Я не мог понять, не то мама шутит, не то говорит всерьез. А отец много не любил говорить:
— Ну что вы все как курицы перед дождем? И в губернии люди живут. Такие же, как мы с вами.
Отец меня успокоил. Немного слов высказал, а спокойно на душе стало. Иван, видно, приедет все-таки из губернии. Зато всего повидает!
Разговоры о городе бередили мою детскую душу, оживляли в ней давнюю мечту об ином, недеревенском мире.
Иван собрал путевую суму из бересты. Маме, конечно, было лестно, что ее сын один из всей деревни поедет в губернию (виданное ли дело?!), на какой-то съезд, не просто так, не картошку или огурцы на базаре продавать.
Поэтому мама сказала Ивану, когда тот совсем уже собрался в город:
— С беленькой котомкой Христос по пути!
При этом глаза ее увлажнились и заблестели. Она даже пошутила:
— Бог про то весть, что в котоме-то есть. А ведомо лишь тому, кто несет котому, нашему Ивану.

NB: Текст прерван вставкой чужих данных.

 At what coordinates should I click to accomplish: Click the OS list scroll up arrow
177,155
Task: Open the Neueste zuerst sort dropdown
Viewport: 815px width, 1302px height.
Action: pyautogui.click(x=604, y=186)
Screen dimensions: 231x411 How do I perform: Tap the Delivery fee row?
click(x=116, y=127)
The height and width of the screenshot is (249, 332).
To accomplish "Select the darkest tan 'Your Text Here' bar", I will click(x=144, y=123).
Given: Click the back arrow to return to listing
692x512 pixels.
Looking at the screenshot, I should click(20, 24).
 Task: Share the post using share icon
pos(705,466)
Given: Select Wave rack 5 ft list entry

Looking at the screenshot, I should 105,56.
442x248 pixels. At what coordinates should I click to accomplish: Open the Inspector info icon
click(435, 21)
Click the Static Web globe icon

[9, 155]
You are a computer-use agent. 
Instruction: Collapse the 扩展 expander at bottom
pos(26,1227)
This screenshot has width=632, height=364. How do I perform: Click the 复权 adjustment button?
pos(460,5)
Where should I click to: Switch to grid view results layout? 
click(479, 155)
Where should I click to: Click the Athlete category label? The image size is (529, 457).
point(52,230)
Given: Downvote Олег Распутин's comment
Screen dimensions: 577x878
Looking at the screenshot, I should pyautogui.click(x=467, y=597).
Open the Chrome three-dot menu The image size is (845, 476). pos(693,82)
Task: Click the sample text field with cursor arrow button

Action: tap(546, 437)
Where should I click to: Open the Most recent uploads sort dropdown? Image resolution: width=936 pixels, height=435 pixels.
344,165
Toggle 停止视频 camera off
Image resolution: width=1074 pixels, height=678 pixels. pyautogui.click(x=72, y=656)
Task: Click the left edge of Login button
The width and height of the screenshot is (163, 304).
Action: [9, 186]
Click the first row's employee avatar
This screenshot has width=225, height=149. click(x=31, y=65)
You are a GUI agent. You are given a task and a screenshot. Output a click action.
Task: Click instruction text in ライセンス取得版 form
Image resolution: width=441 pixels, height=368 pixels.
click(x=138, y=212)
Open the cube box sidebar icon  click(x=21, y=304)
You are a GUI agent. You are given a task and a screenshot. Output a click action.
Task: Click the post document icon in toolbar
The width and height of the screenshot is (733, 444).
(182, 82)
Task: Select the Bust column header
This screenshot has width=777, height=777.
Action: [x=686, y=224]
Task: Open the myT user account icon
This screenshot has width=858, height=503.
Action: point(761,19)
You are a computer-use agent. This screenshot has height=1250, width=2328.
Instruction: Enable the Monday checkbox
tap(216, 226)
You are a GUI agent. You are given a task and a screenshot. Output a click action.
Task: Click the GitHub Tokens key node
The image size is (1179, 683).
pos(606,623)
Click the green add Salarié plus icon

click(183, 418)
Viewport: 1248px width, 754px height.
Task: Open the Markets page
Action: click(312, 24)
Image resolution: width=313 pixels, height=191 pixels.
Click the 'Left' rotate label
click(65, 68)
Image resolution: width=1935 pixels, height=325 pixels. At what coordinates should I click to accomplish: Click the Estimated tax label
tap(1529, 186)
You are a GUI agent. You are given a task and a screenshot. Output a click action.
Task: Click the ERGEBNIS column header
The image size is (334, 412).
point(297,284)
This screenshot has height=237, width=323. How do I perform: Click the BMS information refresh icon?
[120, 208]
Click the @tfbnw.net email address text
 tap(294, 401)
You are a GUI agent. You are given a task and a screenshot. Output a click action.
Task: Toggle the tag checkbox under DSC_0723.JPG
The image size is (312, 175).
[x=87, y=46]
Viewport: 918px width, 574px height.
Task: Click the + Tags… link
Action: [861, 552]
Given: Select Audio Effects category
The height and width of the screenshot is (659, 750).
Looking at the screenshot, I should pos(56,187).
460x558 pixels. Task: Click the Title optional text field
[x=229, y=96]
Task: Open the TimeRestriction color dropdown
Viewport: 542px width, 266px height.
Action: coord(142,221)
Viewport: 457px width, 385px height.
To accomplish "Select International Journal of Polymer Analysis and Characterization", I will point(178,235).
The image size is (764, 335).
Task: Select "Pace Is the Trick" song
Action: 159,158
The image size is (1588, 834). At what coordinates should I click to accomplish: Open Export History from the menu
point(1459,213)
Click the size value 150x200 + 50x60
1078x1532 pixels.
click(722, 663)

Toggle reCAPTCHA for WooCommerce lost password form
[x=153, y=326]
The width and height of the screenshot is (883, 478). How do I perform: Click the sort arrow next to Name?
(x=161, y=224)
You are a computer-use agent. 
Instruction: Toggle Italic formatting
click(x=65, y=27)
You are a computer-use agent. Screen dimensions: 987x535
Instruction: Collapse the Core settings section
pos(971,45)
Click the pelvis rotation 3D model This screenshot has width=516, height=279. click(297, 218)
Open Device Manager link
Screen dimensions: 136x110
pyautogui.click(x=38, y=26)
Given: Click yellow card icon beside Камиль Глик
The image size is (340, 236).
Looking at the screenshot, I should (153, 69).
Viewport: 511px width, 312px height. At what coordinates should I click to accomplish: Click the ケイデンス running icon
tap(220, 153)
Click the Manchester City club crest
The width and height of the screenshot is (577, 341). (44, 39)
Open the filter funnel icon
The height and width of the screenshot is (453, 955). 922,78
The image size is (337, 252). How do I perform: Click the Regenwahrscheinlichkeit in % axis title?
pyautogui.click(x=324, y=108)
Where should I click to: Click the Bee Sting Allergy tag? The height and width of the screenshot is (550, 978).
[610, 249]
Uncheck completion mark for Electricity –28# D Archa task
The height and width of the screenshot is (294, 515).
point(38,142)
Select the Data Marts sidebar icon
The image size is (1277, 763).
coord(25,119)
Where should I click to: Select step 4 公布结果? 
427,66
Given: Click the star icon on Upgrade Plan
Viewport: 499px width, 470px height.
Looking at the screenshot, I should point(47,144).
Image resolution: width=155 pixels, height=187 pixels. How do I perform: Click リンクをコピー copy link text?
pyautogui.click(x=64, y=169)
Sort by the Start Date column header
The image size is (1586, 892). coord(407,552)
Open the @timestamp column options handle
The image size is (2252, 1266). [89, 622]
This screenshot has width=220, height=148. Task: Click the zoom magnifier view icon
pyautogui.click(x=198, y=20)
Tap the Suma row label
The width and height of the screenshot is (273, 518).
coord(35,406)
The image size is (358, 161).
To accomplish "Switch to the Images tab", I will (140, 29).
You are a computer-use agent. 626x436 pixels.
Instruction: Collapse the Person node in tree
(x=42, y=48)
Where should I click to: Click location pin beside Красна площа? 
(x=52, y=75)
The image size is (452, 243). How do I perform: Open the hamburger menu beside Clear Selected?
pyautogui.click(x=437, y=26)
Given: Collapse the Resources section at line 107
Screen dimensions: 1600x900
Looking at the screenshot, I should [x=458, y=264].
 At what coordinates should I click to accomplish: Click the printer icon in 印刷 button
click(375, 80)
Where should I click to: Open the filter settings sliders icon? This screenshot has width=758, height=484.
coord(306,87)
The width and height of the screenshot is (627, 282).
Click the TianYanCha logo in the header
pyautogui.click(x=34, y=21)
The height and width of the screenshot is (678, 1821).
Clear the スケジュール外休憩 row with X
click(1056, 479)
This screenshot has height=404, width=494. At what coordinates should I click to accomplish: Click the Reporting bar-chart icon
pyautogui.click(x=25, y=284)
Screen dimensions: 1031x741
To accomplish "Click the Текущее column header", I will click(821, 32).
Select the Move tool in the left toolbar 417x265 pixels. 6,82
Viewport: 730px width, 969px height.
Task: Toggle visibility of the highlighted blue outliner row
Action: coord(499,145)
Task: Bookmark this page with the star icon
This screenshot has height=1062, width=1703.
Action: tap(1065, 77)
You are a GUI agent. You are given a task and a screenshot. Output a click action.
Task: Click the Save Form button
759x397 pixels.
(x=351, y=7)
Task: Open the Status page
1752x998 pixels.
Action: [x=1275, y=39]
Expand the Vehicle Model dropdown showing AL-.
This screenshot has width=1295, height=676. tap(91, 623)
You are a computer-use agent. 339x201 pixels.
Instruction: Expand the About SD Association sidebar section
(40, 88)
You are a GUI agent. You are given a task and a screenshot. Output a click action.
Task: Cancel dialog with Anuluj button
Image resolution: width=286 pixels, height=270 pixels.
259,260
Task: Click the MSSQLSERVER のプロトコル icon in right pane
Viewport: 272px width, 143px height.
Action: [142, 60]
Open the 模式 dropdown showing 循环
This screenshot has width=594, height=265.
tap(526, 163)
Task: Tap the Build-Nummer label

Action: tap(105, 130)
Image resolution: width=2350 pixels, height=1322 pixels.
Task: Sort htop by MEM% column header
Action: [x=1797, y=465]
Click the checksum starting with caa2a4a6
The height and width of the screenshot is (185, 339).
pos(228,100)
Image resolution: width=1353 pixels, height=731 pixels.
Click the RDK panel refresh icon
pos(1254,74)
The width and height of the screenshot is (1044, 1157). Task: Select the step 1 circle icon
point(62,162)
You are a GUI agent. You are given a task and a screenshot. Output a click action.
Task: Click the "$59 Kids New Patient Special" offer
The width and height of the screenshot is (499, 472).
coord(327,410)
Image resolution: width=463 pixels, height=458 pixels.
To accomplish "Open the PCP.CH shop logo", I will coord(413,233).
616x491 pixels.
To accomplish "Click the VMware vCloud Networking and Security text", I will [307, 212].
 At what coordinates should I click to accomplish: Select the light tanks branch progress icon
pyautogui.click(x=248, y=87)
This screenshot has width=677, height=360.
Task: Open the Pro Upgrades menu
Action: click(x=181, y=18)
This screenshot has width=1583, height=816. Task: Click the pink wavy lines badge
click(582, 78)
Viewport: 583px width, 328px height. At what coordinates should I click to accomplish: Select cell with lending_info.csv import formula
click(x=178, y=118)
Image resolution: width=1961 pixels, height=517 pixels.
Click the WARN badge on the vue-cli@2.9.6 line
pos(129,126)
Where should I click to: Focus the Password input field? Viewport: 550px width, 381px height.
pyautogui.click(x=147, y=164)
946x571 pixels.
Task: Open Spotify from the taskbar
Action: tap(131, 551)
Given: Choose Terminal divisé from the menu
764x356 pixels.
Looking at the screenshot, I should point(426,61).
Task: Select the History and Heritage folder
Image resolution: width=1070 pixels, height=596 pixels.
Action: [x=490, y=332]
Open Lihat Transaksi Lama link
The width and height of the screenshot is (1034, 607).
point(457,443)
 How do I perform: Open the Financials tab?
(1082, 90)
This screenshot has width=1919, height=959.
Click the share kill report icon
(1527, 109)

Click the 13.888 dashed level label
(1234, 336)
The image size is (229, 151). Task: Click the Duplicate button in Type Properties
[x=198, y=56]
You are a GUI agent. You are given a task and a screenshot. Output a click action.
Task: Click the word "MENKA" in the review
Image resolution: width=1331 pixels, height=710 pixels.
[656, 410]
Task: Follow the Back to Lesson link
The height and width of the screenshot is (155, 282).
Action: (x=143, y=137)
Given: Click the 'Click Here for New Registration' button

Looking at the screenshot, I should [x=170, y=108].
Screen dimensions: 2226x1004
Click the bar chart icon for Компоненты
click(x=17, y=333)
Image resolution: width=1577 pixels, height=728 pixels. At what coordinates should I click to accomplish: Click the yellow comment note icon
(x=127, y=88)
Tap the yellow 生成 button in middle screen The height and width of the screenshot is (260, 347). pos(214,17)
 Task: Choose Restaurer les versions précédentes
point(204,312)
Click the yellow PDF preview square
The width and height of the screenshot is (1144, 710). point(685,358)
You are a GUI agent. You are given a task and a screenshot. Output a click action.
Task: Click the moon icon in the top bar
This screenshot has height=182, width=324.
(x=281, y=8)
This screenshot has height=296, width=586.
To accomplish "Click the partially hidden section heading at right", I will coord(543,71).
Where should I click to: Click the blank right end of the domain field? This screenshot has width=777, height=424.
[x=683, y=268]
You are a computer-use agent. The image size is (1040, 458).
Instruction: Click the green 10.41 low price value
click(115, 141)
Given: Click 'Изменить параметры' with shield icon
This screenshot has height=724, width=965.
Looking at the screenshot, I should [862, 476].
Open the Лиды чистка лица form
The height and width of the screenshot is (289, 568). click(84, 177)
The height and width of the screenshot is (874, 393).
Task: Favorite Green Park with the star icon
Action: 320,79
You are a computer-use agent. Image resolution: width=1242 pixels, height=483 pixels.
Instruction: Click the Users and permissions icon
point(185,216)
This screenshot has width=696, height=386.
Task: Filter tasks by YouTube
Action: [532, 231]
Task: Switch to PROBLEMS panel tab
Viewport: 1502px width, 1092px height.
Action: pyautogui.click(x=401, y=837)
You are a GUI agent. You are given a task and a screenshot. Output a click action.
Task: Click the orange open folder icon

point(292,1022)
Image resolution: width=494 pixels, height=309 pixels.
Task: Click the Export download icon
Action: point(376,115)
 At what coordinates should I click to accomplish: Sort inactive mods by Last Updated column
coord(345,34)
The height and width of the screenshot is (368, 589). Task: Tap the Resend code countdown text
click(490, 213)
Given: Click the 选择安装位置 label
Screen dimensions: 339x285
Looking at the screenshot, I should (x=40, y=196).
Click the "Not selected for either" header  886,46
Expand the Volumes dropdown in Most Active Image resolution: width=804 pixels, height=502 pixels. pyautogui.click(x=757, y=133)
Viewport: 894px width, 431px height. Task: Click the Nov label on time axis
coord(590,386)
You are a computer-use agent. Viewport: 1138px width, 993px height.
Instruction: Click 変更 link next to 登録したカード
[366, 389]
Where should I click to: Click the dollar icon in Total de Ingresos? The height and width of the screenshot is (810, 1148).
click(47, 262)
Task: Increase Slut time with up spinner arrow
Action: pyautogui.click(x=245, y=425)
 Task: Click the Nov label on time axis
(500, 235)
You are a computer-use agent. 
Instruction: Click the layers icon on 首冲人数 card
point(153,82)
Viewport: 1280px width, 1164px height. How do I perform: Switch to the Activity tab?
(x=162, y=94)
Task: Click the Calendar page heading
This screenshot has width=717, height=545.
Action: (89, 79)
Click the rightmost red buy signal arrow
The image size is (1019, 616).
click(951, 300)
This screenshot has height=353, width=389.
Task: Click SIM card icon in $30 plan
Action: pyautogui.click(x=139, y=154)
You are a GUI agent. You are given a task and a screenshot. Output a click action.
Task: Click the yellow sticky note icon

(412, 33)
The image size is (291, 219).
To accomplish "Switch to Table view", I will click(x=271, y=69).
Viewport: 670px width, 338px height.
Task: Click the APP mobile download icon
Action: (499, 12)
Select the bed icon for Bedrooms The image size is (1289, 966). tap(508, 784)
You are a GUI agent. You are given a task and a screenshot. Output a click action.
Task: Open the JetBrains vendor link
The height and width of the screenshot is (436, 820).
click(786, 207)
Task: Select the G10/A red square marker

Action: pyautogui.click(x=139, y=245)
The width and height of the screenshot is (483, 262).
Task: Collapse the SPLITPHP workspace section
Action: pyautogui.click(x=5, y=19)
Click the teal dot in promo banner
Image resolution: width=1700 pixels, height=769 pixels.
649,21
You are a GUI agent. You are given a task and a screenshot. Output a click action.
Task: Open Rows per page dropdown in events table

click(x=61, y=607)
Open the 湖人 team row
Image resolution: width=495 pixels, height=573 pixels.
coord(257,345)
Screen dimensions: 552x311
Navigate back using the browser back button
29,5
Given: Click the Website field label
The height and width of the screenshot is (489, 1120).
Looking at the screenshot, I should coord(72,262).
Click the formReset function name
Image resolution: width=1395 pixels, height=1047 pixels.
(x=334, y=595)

Последний вечер сидели долго, не спали, жгли лучину и обо всем говорили. Предстояло великое событие. Но главную мысль можно было бы выразить так:
— Ты, Иван, там поосторожнее. Город, он мужика не любит. Рот не разевай.
Когда я назавтра проснулся, Ивана дома уже не было. Они с отцом, оказывается, уехали с первыми петухами.
Отец вернулся к следующему вечеру. Сказал, что Ивана на поезд посадил: весь день по железной дороге ехать будет.
— А вот обратно — не знаю как. Ума не приложу, — сказал отец. — Встретил бы, да ведь когда он обратно поедет, бог один знает. Ну, видно, до Большого Перелаза сам доберется, а уж туда я подъеду за ним.
На следующий день к нам зашел Егор Житов. Об Иване говорил:
— Хороший парень у вас. И головастый. Вот поучить бы, какой человек-то из него вышел бы! Правда, горяч. Ух, кипяток! А потому, что справедлив. Запальчив, как спичка, — чиркни и загорится. Но душа — с чувством к людям, с любовью. Пылкий к добру.
Я слушаю Егора, восторгаюсь Иваном и боюсь: не будет он больше в деревне жить, с лошадьми возиться да в навозе ковыряться. Шутка ли — одного из всей этакой волости на комсомольскую конференцию послали! Именно почему-то его, а не кого-нибудь другого избрали. И после этого снова в деревню? Да что же это такое будет! Мама будто подслушивает мои мысли.
— Не-е-ет, за соху его уже не поставишь, — говорит она горделиво и будто угрожая кому-то. — Оттуда он уже с по́ртфелем приедет. Даром в губернию не посылают.
Теперь она говорит об Иване только уважительно, любуясь им и радуясь за него, хотя и грустинка в ее разговорах проскальзывает:
— В город уедет, дак отца с матерью враз забудет. А че ты думаешь!
Прошло две недели — я на полатях отцовым карандашом, который тайком из-за божницы брал, отметины делал. Поставлю черточку на стене и карандаш на место положу незаметно, будто и не брал. Потом ровно четырнадцать штук насчитал, а об Иване ни слуху ни духу. Наконец однажды под вечер отец запряг лошадь и укатил в Большой Перелаз: из волости сообщили, что Иван из губернии возвращается.
Вечером сидели долго, потом сон всех сморил — уснули. Ночью, когда спали, за стеной дома раздались стук и храп лошади.
— Нечто Иван?! — выкрикнула мама, и все повскакали, будто и не спал никто.
Мама выбежала на улицу. Через какое-то время в избу ввалился Иван.
— Здорово в избу! — крикнул он, входя. — Здорово живете!
Мы в ответ не знали, как выразить радость:
— Ой, Иванушка!
— Ива-а-ан приехал!
Все ждали его, и все-таки Иван появился неожиданно.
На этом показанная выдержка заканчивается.